Methods: Data was gathered on patients who underwent cranial vault remodeling from 2005 to 2016. Surgical records for each patient were analyzed and included operative time, estimated blood loss, and intraoperative transfusion volumes. Intraoperative and post-operative complications, the need for revision surgery, post-operative length of stay and follow-up records were also reviewed. Syndromic patients were excluded, as well as patients with incomplete data sets. Patients who underwent either anterior or posterior vault remodeling were compared.

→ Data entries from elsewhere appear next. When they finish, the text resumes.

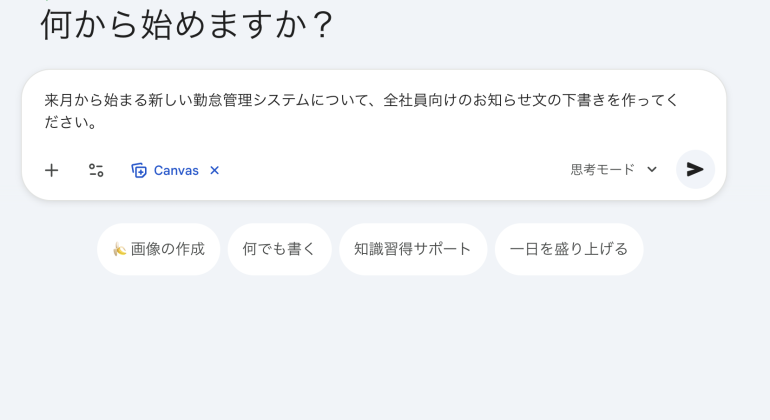The width and height of the screenshot is (770, 420).
Task: Choose the 何でも書く suggestion chip
Action: [279, 249]
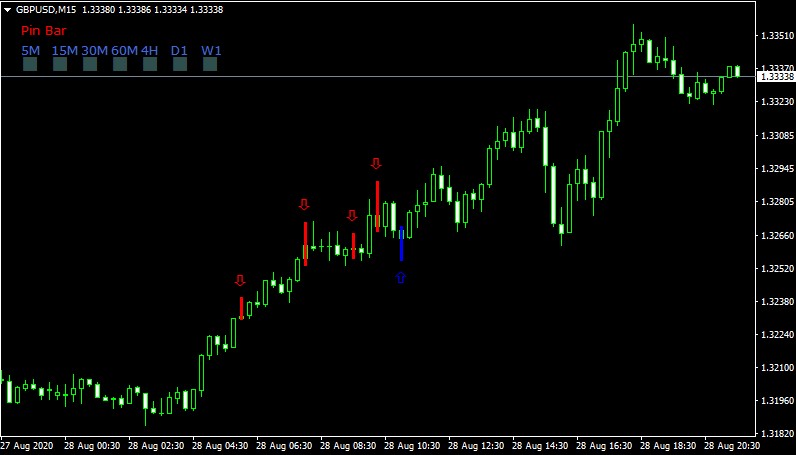Select the 5M timeframe label

pos(30,50)
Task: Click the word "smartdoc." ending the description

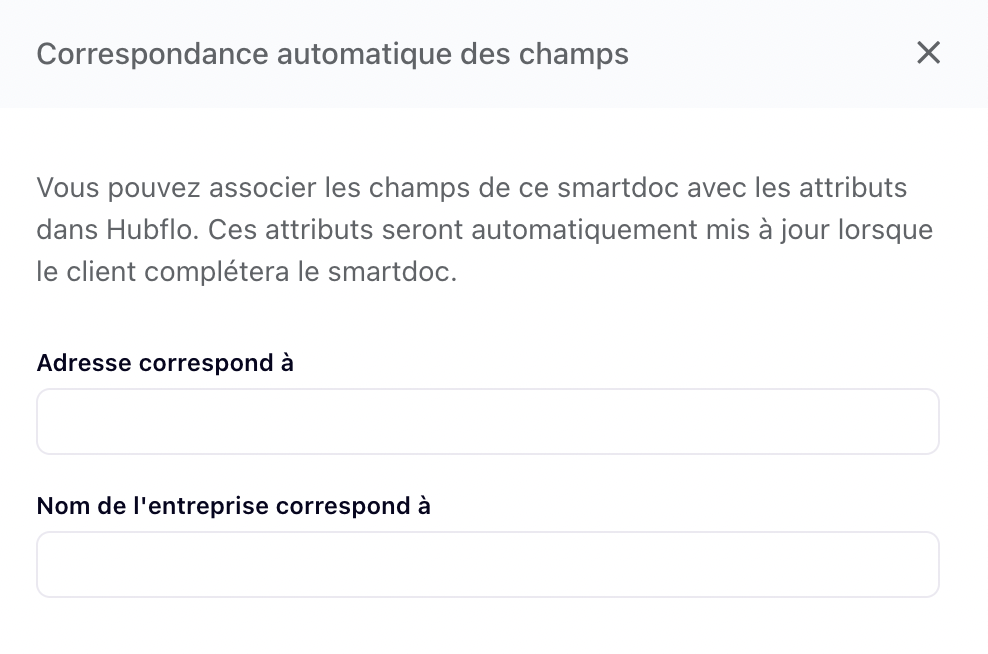Action: 392,272
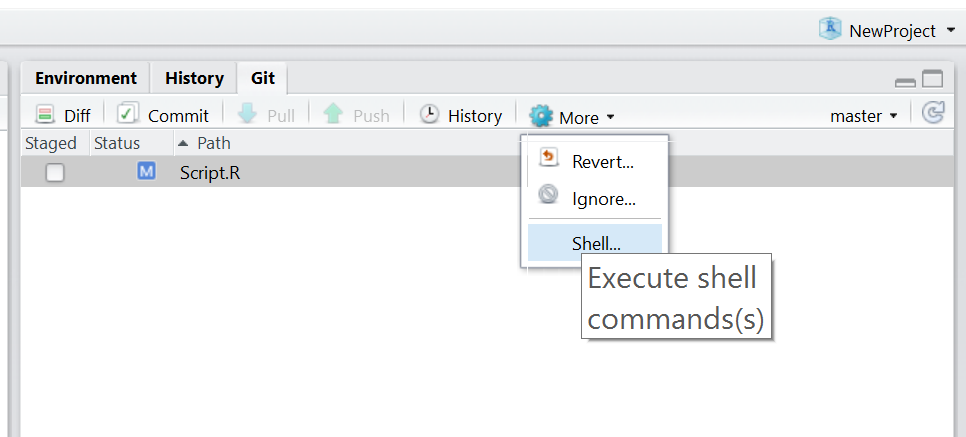Click the Revert icon in menu
This screenshot has height=437, width=966.
[548, 158]
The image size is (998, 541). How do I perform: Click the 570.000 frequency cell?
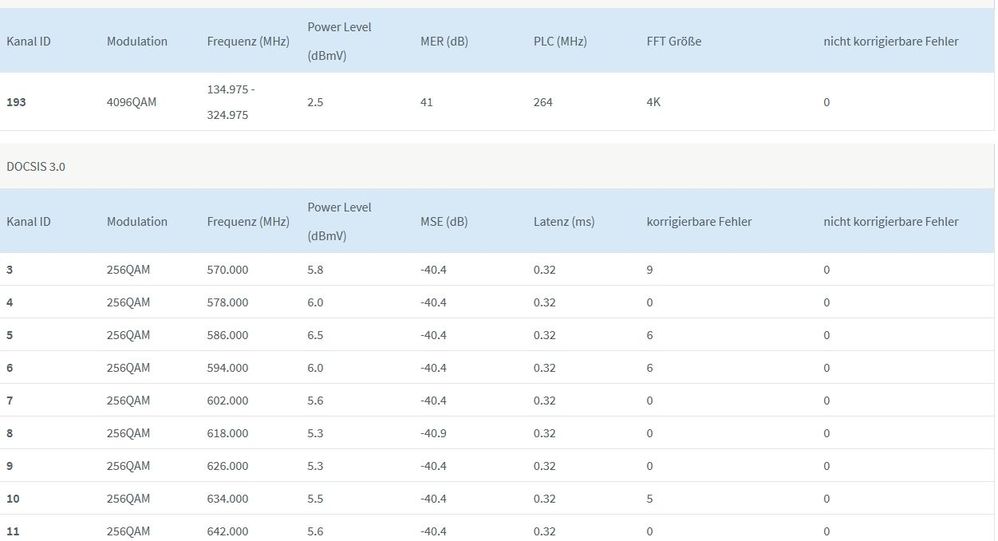coord(227,270)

Results: A total of 162 patients were included in this study. Patients undergoing anterior CVR were significantly older than those undergoing posterior CVR (13.3 vs. 11.0 months, p<0.015) and also had significantly greater intraoperative red blood transfusion volumes (20.3 vs. 15.3cc/kg, p<0.0207) and longer operative time than posterior CVR patients (274.9 vs. 216.7 minutes p<.0001). There were no significant differences between groups with regards to revision rate and complications. Calvarial bone was successfully split in 100% of cases.
Conclusions: This surgical approach to results in satisfactory surgical outcomes with a low recurrence rate, while also maximizing operative efficiency, and minimizing total blood loss and transfusion volume. This technique can be applied to any affected suture in a patient with craniosynostosis.